> **WRITTEN PROBLEM**: Put every line of the records below into a numbered list, leaving out the blank lines.

==== DATA FOR PROCESSING

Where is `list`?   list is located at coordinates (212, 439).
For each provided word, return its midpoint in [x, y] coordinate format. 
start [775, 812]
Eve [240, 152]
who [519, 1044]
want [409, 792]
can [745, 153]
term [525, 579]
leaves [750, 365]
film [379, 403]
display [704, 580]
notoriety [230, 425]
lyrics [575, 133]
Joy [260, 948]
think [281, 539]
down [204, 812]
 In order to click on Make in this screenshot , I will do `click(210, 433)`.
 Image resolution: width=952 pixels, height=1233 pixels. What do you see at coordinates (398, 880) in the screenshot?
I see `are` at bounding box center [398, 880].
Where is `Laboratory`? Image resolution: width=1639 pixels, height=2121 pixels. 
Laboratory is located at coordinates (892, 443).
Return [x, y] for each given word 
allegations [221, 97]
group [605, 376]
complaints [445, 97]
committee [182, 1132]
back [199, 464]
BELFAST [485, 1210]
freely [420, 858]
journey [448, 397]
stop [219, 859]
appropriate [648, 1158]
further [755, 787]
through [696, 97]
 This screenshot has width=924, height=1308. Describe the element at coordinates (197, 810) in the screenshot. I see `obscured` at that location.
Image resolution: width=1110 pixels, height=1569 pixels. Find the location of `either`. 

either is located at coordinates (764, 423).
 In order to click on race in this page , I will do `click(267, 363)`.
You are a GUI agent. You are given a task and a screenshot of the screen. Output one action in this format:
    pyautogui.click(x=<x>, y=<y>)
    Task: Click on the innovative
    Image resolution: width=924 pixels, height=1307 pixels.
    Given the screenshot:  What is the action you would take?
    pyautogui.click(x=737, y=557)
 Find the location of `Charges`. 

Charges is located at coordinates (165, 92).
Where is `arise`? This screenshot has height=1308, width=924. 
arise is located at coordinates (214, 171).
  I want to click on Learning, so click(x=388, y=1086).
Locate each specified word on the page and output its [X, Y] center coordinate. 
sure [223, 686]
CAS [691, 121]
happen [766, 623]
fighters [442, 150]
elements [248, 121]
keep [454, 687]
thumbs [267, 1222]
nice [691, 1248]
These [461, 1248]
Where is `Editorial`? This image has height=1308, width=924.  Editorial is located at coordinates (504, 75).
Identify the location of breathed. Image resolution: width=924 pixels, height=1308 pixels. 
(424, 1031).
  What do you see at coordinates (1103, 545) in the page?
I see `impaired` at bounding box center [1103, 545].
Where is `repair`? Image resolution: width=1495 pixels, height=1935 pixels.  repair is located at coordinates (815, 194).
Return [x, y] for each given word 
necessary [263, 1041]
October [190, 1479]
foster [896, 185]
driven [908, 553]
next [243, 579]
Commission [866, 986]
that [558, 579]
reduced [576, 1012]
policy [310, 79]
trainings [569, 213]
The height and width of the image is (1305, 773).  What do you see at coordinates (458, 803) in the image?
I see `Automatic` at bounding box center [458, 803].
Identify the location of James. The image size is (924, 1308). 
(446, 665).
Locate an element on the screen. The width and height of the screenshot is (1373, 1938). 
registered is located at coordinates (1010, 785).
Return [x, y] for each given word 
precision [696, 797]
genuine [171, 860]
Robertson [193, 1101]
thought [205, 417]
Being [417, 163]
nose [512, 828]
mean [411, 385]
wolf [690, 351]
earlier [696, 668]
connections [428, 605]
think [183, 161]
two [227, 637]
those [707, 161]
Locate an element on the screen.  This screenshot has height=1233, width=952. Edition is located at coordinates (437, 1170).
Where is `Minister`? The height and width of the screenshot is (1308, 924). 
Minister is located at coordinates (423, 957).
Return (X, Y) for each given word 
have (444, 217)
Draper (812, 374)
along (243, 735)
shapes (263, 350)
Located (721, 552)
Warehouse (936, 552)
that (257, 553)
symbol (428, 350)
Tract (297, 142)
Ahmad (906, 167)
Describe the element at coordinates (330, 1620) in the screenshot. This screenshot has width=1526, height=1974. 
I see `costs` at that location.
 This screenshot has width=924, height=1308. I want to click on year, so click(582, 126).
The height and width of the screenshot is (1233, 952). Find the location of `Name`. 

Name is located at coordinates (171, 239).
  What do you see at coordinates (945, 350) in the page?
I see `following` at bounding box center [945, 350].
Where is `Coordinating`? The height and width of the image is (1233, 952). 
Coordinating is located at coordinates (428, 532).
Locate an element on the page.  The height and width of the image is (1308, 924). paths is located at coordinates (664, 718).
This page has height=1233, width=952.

========

> **RESULT OF THE EXERCISE**:
1. Where is `list`?   list is located at coordinates (212, 439).
2. For each provided word, return its midpoint in [x, y] coordinate format. 
3. start [775, 812]
4. Eve [240, 152]
5. who [519, 1044]
6. want [409, 792]
7. can [745, 153]
8. term [525, 579]
9. leaves [750, 365]
10. film [379, 403]
11. display [704, 580]
12. notoriety [230, 425]
13. lyrics [575, 133]
14. Joy [260, 948]
15. think [281, 539]
16. down [204, 812]
17.  In order to click on Make in this screenshot , I will do `click(210, 433)`.
18.  Image resolution: width=952 pixels, height=1233 pixels. What do you see at coordinates (398, 880) in the screenshot?
19. I see `are` at bounding box center [398, 880].
20. Where is `Laboratory`? Image resolution: width=1639 pixels, height=2121 pixels. 
21. Laboratory is located at coordinates (892, 443).
22. Return [x, y] for each given word 
23. allegations [221, 97]
24. group [605, 376]
25. complaints [445, 97]
26. committee [182, 1132]
27. back [199, 464]
28. BELFAST [485, 1210]
29. freely [420, 858]
30. journey [448, 397]
31. stop [219, 859]
32. appropriate [648, 1158]
33. further [755, 787]
34. through [696, 97]
35.  This screenshot has width=924, height=1308. Describe the element at coordinates (197, 810) in the screenshot. I see `obscured` at that location.
36. Image resolution: width=1110 pixels, height=1569 pixels. Find the location of `either`. 
37. either is located at coordinates (764, 423).
38.  In order to click on race in this page , I will do `click(267, 363)`.
39. You are a GUI agent. You are given a task and a screenshot of the screen. Output one action in this format:
40.     pyautogui.click(x=<x>, y=<y>)
41.     Task: Click on the innovative
42.     Image resolution: width=924 pixels, height=1307 pixels.
43.     Given the screenshot:  What is the action you would take?
44.     pyautogui.click(x=737, y=557)
45.  Find the location of `Charges`. 
46. Charges is located at coordinates (165, 92).
47. Where is `arise`? This screenshot has height=1308, width=924. 
48. arise is located at coordinates (214, 171).
49.   I want to click on Learning, so click(x=388, y=1086).
50. Locate each specified word on the page and output its [X, Y] center coordinate. 
51. sure [223, 686]
52. CAS [691, 121]
53. happen [766, 623]
54. fighters [442, 150]
55. elements [248, 121]
56. keep [454, 687]
57. thumbs [267, 1222]
58. nice [691, 1248]
59. These [461, 1248]
60. Where is `Editorial`? This image has height=1308, width=924.  Editorial is located at coordinates (504, 75).
61. Identify the location of breathed. Image resolution: width=924 pixels, height=1308 pixels. 
62. (424, 1031).
63.   What do you see at coordinates (1103, 545) in the page?
64. I see `impaired` at bounding box center [1103, 545].
65. Where is `repair`? Image resolution: width=1495 pixels, height=1935 pixels.  repair is located at coordinates (815, 194).
66. Return [x, y] for each given word 
67. necessary [263, 1041]
68. October [190, 1479]
69. foster [896, 185]
70. driven [908, 553]
71. next [243, 579]
72. Commission [866, 986]
73. that [558, 579]
74. reduced [576, 1012]
75. policy [310, 79]
76. trainings [569, 213]
77. The height and width of the image is (1305, 773).  What do you see at coordinates (458, 803) in the image?
78. I see `Automatic` at bounding box center [458, 803].
79. Identify the location of James. The image size is (924, 1308). 
80. (446, 665).
81. Locate an element on the screen. The width and height of the screenshot is (1373, 1938). 
82. registered is located at coordinates (1010, 785).
83. Return [x, y] for each given word 
84. precision [696, 797]
85. genuine [171, 860]
86. Robertson [193, 1101]
87. thought [205, 417]
88. Being [417, 163]
89. nose [512, 828]
90. mean [411, 385]
91. wolf [690, 351]
92. earlier [696, 668]
93. connections [428, 605]
94. think [183, 161]
95. two [227, 637]
96. those [707, 161]
97. Locate an element on the screen.  This screenshot has height=1233, width=952. Edition is located at coordinates (437, 1170).
98. Where is `Minister`? The height and width of the screenshot is (1308, 924). 
99. Minister is located at coordinates (423, 957).
100. Return (X, Y) for each given word 
101. have (444, 217)
102. Draper (812, 374)
103. along (243, 735)
104. shapes (263, 350)
105. Located (721, 552)
106. Warehouse (936, 552)
107. that (257, 553)
108. symbol (428, 350)
109. Tract (297, 142)
110. Ahmad (906, 167)
111. Describe the element at coordinates (330, 1620) in the screenshot. This screenshot has width=1526, height=1974. 
112. I see `costs` at that location.
113.  This screenshot has width=924, height=1308. I want to click on year, so click(582, 126).
114. The height and width of the screenshot is (1233, 952). Find the location of `Name`. 
115. Name is located at coordinates (171, 239).
116.   What do you see at coordinates (945, 350) in the page?
117. I see `following` at bounding box center [945, 350].
118. Where is `Coordinating`? The height and width of the image is (1233, 952). 
119. Coordinating is located at coordinates (428, 532).
120. Locate an element on the page.  The height and width of the image is (1308, 924). paths is located at coordinates (664, 718).
121. This page has height=1233, width=952.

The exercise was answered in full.